§ **Goal**:
Reproduce the material verbatim from its first line through the line containing "Looking at the image, I should click on (107, 132).".

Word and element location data
========================

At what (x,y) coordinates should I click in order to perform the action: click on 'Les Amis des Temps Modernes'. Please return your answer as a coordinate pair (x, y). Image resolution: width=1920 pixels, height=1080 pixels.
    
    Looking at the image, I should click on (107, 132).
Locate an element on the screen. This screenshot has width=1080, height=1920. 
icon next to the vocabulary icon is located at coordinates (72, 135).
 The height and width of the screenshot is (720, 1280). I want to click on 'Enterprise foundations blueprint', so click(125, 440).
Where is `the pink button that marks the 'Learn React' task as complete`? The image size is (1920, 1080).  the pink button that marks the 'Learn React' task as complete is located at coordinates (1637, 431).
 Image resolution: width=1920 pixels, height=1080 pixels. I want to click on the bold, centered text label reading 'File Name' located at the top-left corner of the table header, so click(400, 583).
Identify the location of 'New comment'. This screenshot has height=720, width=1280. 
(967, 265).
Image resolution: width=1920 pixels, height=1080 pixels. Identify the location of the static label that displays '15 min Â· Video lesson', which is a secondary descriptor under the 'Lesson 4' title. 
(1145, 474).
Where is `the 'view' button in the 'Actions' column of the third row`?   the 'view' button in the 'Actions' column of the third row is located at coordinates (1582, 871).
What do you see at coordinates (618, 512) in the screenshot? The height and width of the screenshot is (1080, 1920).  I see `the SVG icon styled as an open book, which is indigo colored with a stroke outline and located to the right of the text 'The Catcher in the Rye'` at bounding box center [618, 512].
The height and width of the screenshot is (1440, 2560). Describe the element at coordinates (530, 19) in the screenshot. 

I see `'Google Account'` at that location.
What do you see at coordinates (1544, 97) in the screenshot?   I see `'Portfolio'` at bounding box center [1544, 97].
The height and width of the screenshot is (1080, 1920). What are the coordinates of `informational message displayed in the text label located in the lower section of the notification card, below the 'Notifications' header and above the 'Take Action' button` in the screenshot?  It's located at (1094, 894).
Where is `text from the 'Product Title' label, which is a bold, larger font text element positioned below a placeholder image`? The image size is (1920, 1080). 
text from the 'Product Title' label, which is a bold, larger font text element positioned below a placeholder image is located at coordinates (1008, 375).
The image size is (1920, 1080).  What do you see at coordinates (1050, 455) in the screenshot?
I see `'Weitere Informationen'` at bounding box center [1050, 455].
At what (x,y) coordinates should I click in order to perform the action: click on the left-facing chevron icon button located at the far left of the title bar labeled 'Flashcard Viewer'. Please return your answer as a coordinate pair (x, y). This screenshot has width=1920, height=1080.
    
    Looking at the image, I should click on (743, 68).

========================

§ **Output**:
At what (x,y) coordinates should I click in order to perform the action: click on 'Les Amis des Temps Modernes'. Please return your answer as a coordinate pair (x, y). Image resolution: width=1920 pixels, height=1080 pixels.
    
    Looking at the image, I should click on (107, 132).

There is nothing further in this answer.